During macroeconomic shocks, the policy challenge is to balance the risks of declines in employment against the risks of declines in real wages. Even temporary job losses can have long-lasting negative consequences. In Egypt, for example, men who were involuntarily displaced from their work due to firm shutdown or job termination by the employer have a greater likelihood of remaining unemployed or of being informally employed even 10 years post-job displacement.

The short-term erosion of real wages by high inflation raises different challenges. As highlighted in the April 2023 MENA Economic Update, the poorest households typically experience higher levels of inflation than the richest households, a difference that has dire implications for inequality.

The new report discusses policy options in the face of this balancing act. It highlights the importance of preserving the flexibility of real wages during periods of adverse economic shocks, which can help to reduce job losses, while simultaneously safeguarding the vulnerable segments of the population through well-targeted cash transfer programmes.

Further reading

Arias, F, and D Lederman (2023) ‘Plant Closings and the Labor Market Outcomes of Displaced Workers: Evidence from Mexico’.

Gatti, R, D Lederman, N Elmallakh, J Torres, J Silva, R Lotfi and I Suvanov (2023) Balancing Act: Jobs and Wages in the Middle East and North Africa When Crises Hit, MENA Economic Update, October 2023, World Bank.

Jacobson, LS, RJ LaLonde and DG Sullivan (1993) ‘Earnings Losses of Displaced Workers’, American Economic Review 83(4): 685-709.

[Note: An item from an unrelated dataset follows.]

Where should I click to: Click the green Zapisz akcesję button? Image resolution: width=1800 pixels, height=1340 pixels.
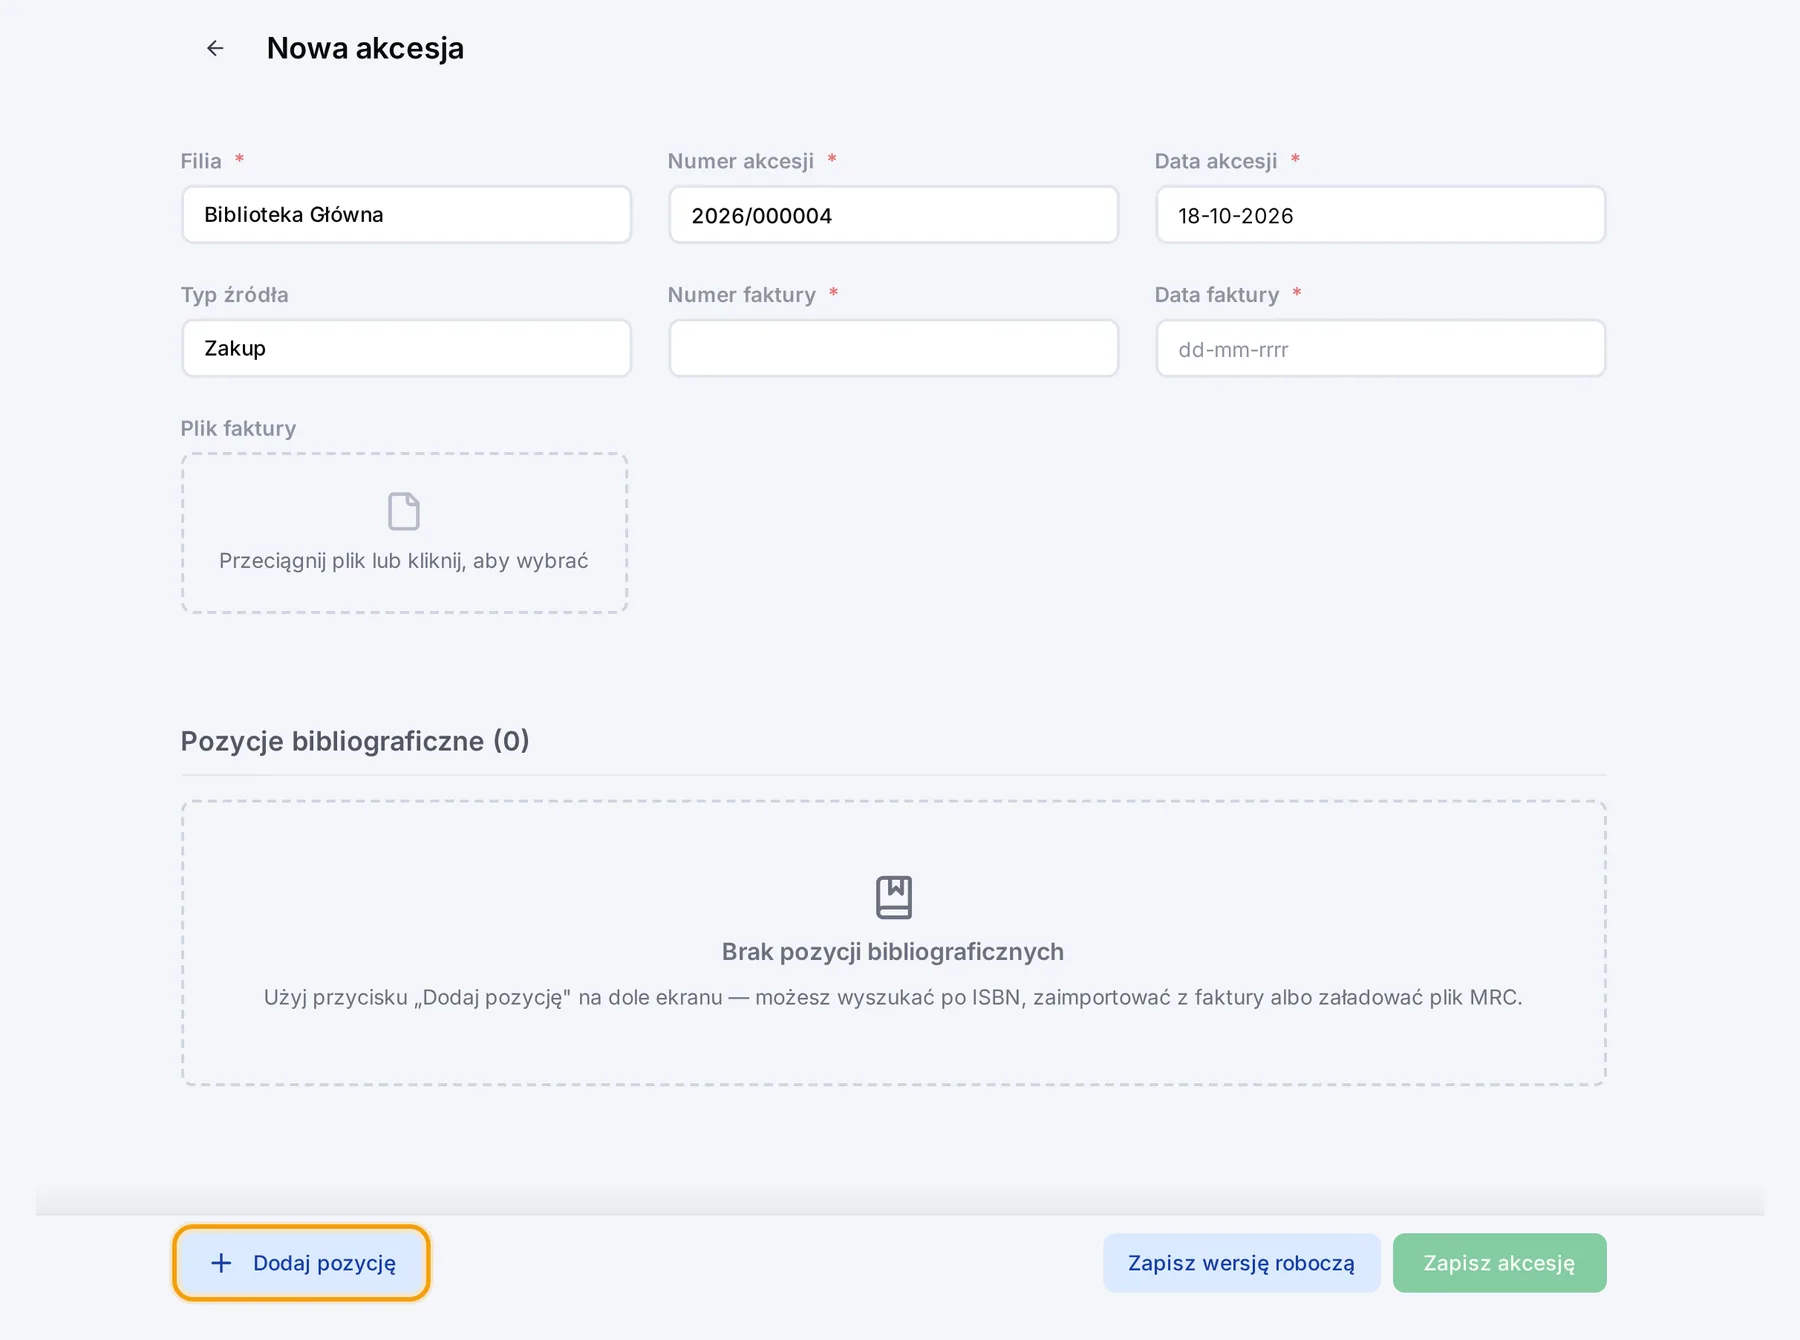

Kroft, K, F Lange and MJ Notowidigdo (2013) ‘Duration Dependence and Labor Market Conditions: Evidence from a Field Experiment’, Quarterly Journal of Economics 128(3): 1123-67.

Pissarides, CA (1992) ‘Loss of Skill During Unemployment and the Persistence of Employment Shocks’, Quarterly Journal of Economics (107(4): 1371-91.

Ruhm, CJ (1991) ‘Are Workers Permanently Scarred by Job Displacements?’, American Economic Review 81(1): 319-24.